The N1,905.40 per share Airtel Africa Plc closed on Monday July 18 represents year-to-date (YtD) return of 99.5percent. The Telco’s share price trades at a 52-week high, the stock’s trading information shows.
The provider of telecommunications and mobile money services said it will on Thursday July 28 announce its results for the three months ended June 30, 2022. Thereafter, its management will host a conference call for analysts and investors at 12:00pm UK time (BST) on Thursday July 28, 2022.
Analysts say much-improved FX liquidity could take the steam out of the rally
In their May 11 note to investors, the Ope Ani’s team of analysts at Lagos-based Coronation Research asked investors to sell the shares of Airtel on their perceived downside risk amid their target price (TP) of N1,051.07 for the stock.
“Airtel Africa operational performance in fourth-quarter (Q4) 2022 was strong and in line with our expectations. We expect that continued network and infrastructure expansion will see the Group deliver substantial revenue and earnings growth in full year 2023. The investment case for the company remains the same – the company is well-positioned to capture increasing mobile and internet adoption across Africa’s largely underpenetrated market – and we think this has already been priced-in,” the coronation analysts said in their May 11 note to investors.

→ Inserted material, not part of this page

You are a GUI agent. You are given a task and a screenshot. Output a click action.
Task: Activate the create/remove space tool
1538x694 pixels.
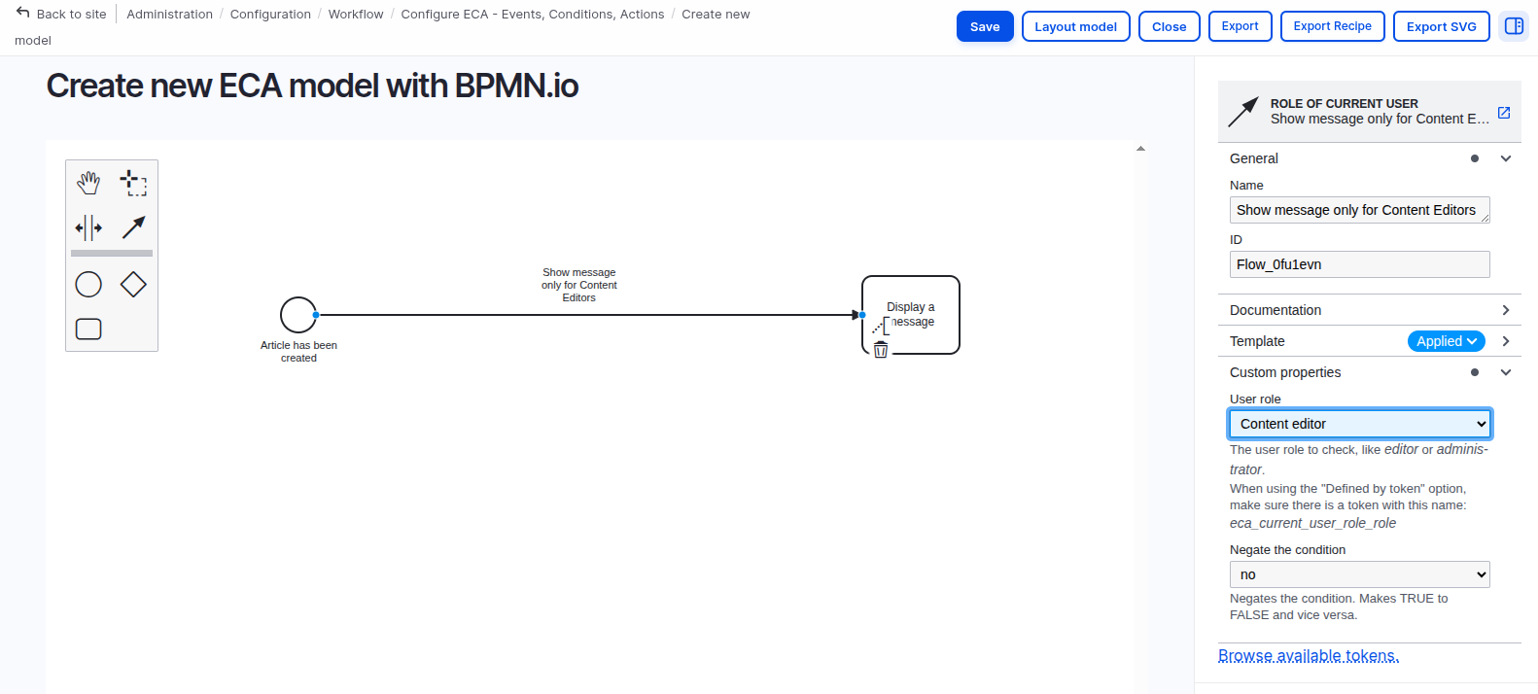click(x=88, y=228)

According to them, on the Nigerian Exchange, Airtel Africa stock continues to trade “at valuations that we find unjustifiably rich.”

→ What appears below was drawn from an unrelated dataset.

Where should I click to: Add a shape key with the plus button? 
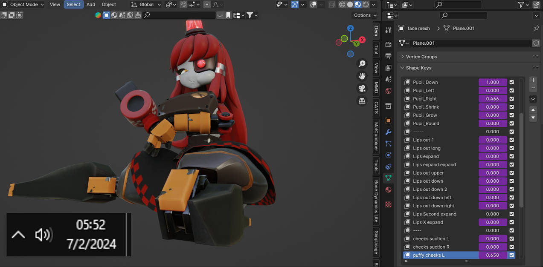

“Moreover, it has become more expensive since our last note. On our estimates, the stock is trading on Forward P/E and EV/EBITDA multiples of 18.9x and 6.7x, a rich premium to emerging market peer multiples of 13.7x and 5.6x. Furthermore, in London, it trades at a Forward P/E of 9.8x. Current valuations would place the stock at a level above Safaricom, Africa’s best mobile money growth story, which trades at a PE of 18.0x and generates an ROE of 48.9percent.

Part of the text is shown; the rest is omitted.